A Fellowship of Differents - Book Review

What is your favorite kind of salad?  Simple with iceberg lettuce smothered in ranch dressing? A basic garden salad with tomato slices, cucumbers, and carrots added? Or lots of ingredients like some kale, argula, spinach, cabbage, onions, cheese, croutons, and a little vinaigrette drizzled over the top to bring out each of the flavors? 

“Church is like a salad,” declares Scot McKnight, one of my favorite authors.  Many of our churches are rather plain iceberg lettuce salads, but church was meant to be a unity of a variety of ingredients, worshipping and living life together.  Is your church a mixed salad, a fellowship of differents?  Variety of genders and marital statuses and ages? Variety of socioeconomic groups, races, and cultures? Variety of music and artistic styles and forms of communication?
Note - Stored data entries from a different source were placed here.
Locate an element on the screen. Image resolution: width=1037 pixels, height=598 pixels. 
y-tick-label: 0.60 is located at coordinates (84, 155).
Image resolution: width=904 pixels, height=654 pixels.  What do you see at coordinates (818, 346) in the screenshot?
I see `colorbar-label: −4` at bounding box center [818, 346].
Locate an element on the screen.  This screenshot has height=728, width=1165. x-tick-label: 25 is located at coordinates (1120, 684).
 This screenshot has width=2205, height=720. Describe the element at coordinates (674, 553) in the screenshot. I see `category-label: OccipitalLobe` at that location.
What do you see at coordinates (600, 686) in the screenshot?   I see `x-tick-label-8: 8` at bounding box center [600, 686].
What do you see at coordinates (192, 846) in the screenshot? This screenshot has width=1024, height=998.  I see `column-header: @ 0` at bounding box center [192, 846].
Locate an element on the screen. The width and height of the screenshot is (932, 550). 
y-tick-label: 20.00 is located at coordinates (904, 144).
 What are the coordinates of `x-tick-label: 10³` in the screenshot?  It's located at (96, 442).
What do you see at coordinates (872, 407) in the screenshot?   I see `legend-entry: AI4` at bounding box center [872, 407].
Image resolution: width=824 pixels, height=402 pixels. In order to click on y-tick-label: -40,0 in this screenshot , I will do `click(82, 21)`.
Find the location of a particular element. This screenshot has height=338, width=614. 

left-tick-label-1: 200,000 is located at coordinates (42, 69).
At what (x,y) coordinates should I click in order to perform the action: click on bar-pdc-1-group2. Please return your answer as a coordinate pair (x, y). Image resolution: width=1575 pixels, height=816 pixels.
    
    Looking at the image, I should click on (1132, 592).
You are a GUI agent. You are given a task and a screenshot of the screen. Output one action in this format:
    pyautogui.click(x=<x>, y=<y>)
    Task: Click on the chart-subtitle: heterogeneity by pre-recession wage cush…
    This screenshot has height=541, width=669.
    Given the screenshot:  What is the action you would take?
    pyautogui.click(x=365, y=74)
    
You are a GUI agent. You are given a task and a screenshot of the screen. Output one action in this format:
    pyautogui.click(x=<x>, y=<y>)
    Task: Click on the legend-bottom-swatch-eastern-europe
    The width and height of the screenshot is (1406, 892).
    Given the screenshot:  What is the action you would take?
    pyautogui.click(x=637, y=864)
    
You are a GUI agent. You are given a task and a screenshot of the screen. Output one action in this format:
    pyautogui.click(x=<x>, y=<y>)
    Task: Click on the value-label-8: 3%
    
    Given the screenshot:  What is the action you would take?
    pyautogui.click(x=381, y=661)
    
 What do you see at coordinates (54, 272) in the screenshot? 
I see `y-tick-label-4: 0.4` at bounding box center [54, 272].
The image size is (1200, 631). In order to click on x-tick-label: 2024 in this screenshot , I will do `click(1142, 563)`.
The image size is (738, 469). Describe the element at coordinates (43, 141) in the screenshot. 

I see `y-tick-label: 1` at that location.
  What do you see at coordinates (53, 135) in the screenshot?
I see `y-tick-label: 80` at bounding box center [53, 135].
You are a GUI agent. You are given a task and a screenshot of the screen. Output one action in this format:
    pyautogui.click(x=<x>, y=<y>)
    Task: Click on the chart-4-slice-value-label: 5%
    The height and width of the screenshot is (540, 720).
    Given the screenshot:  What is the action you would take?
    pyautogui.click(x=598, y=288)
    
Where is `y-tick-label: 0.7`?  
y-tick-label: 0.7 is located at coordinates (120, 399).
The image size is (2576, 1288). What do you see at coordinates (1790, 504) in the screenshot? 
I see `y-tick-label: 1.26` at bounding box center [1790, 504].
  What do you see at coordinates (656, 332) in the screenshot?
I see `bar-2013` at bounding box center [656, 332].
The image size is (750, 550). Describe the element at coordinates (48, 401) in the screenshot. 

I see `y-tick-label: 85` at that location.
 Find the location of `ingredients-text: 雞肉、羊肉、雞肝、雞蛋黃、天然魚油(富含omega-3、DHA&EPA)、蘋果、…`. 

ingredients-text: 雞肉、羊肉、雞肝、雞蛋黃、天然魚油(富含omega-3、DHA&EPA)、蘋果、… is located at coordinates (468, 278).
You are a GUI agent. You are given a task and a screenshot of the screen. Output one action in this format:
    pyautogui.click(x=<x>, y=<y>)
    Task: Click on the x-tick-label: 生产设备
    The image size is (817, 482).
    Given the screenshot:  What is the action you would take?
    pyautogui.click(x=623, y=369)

Scot McKnight says we should be going to church in our own neighborhoods. If I were to go to the church nearest me, I would walk across the street.  I suspect it would be just as much of a plain salad as the one we travel 8 miles to attend, if not even more so, at least theologically, based on the denomination and my observations of people in the parking lot. It’s kind of how people in the suburbs live their lives in the Midwest and South.  I likely would not find a socio-economically or racially diverse church unless I went downtown. 

In his book A Fellowship of Differents: Showing the World God’s Design for Life Together, Scot McKnight shows the importance of church and what it is meant to be with true community in diversity.  Church shapes how we understand the Christian life.  Too often, we prefer our own way – people just like us who like the same style of music and hold the exact same theology and political leaning.  But we miss out on so much when we stay in our comfortable zone!

Love is the center of the whole Christian life – love for God and love for others.  Liberals and conservatives, poor and rich, widows and singles and marrieds, Latinos and whites and blacks, men and women, elderly and children – when we leave life together, worship together, love each other, life gets a little bigger and a little fuller, and we live the unity that Jesus prayed that we as His followers would have.  Scot McKnight shows us how this is possible and why it is so important.  I highly recommend this book.


I was provided a complimentary copy of this book from Zondervan Publishing in exchange for my honest review.